# [Data to use]

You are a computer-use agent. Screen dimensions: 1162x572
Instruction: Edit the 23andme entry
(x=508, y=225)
...
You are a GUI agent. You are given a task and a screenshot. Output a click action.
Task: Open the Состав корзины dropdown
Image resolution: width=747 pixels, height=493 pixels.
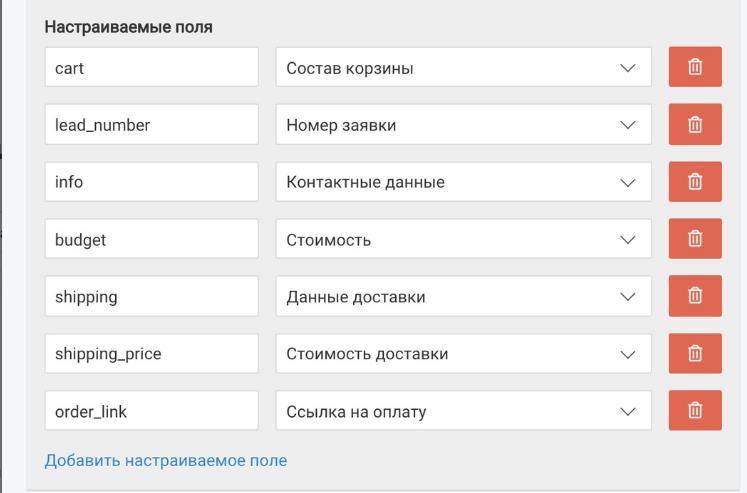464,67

# [What you have to do]
Using the listing above, work out how many lines contain the string "agent" and return only that number.

# [Task result]
2